About this exercise:
List, from the lines below, each one with "Given" in it.

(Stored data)
--- START ---

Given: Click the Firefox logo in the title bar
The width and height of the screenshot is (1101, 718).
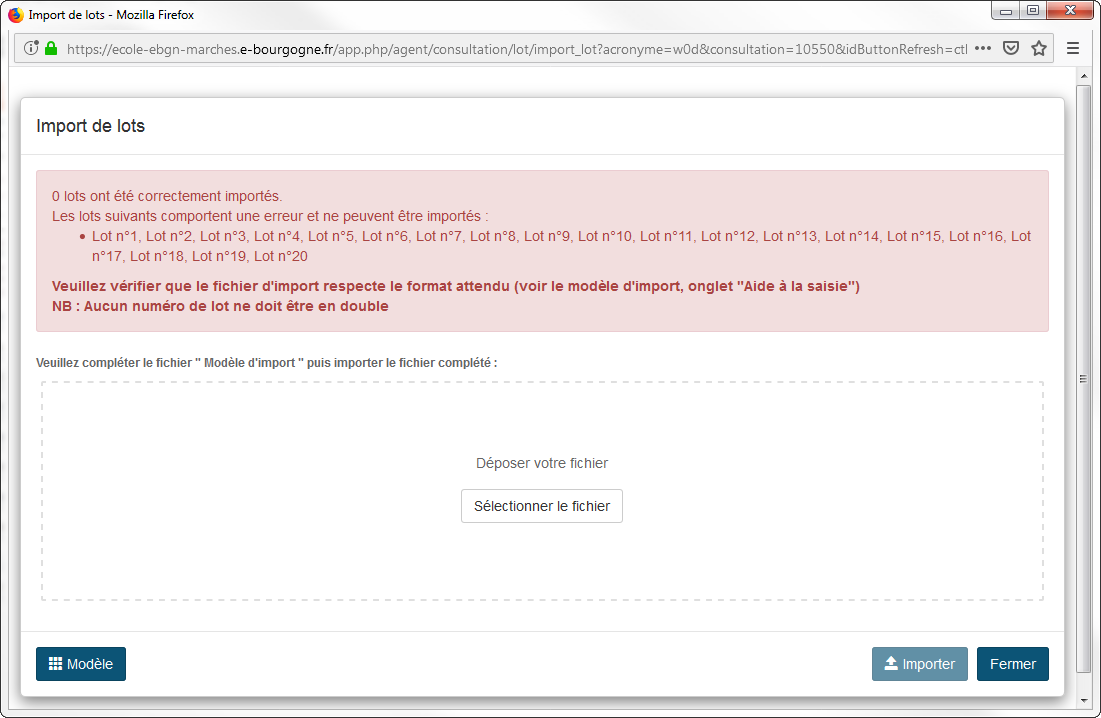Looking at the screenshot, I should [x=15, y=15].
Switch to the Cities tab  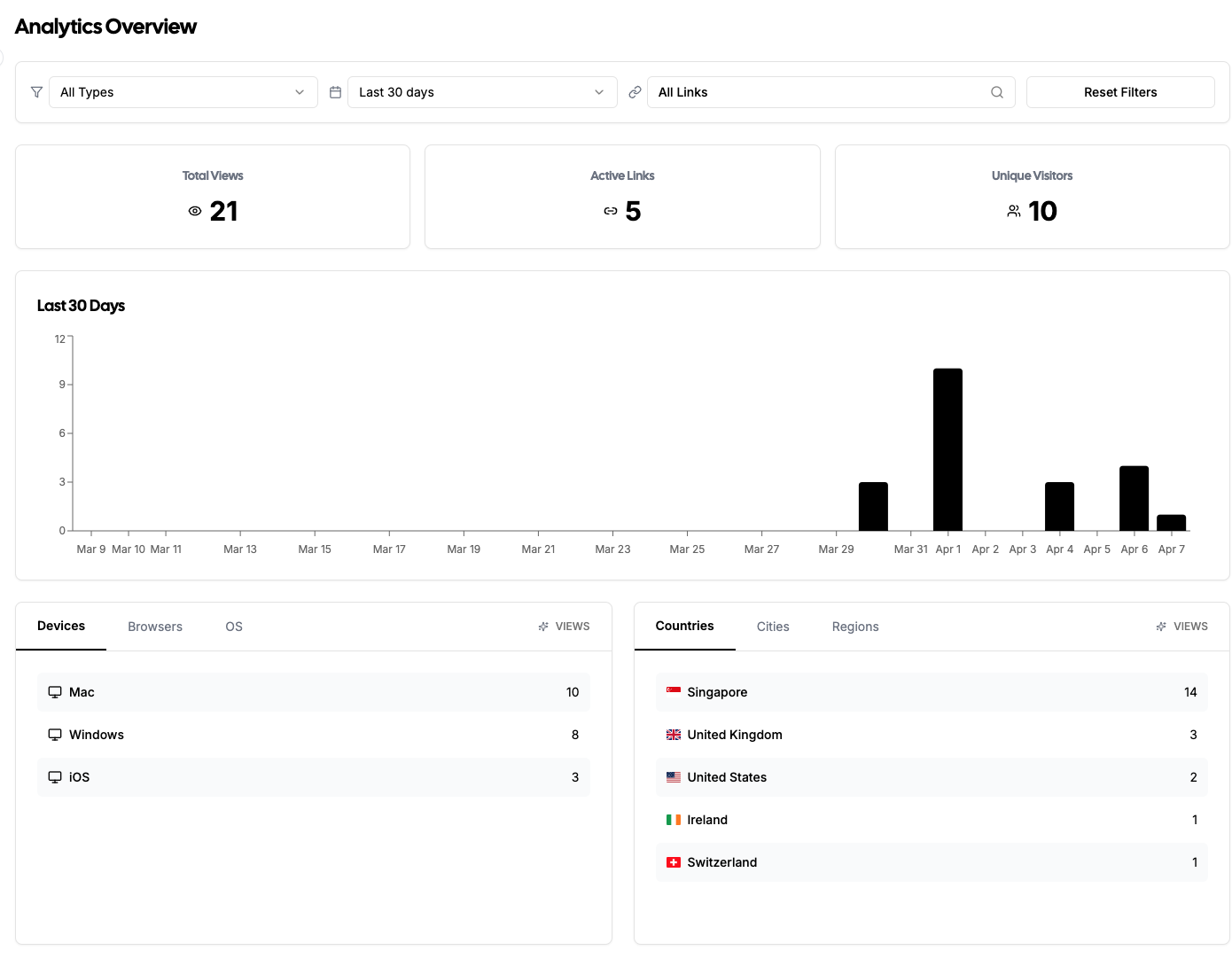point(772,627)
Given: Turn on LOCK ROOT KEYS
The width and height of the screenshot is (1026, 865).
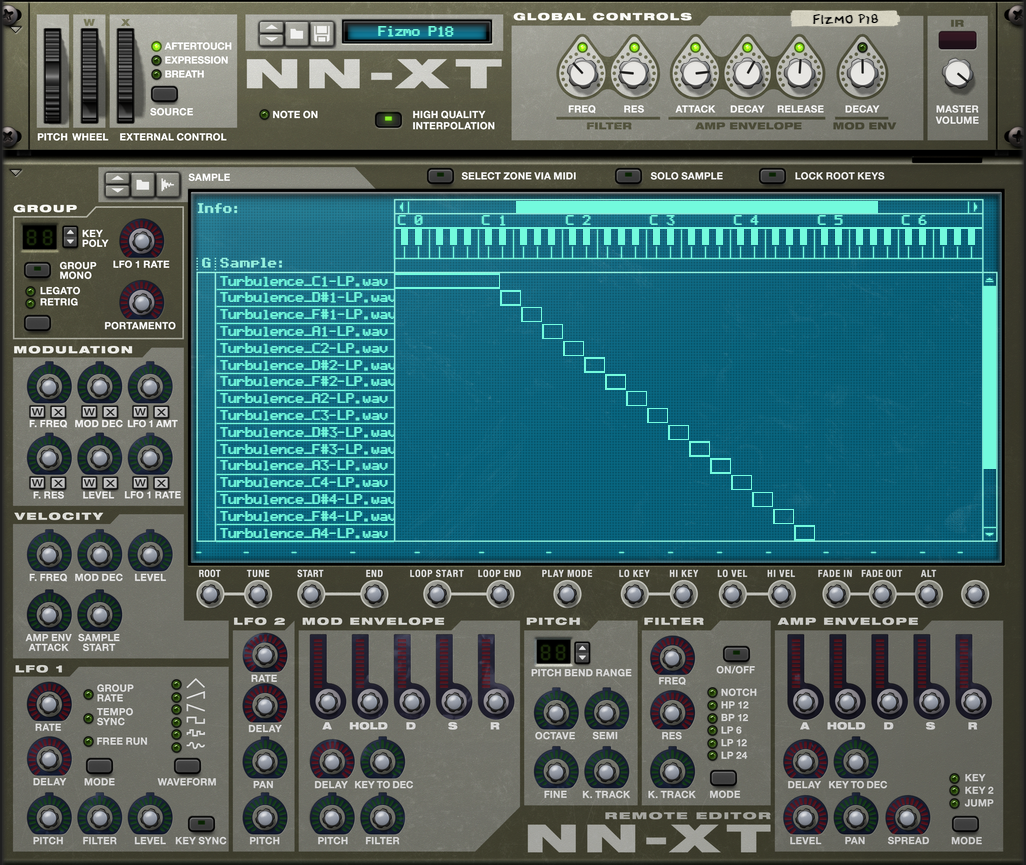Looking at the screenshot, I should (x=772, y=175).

--- END ---

Written answer:
Given: Click the Firefox logo in the title bar
Given: Turn on LOCK ROOT KEYS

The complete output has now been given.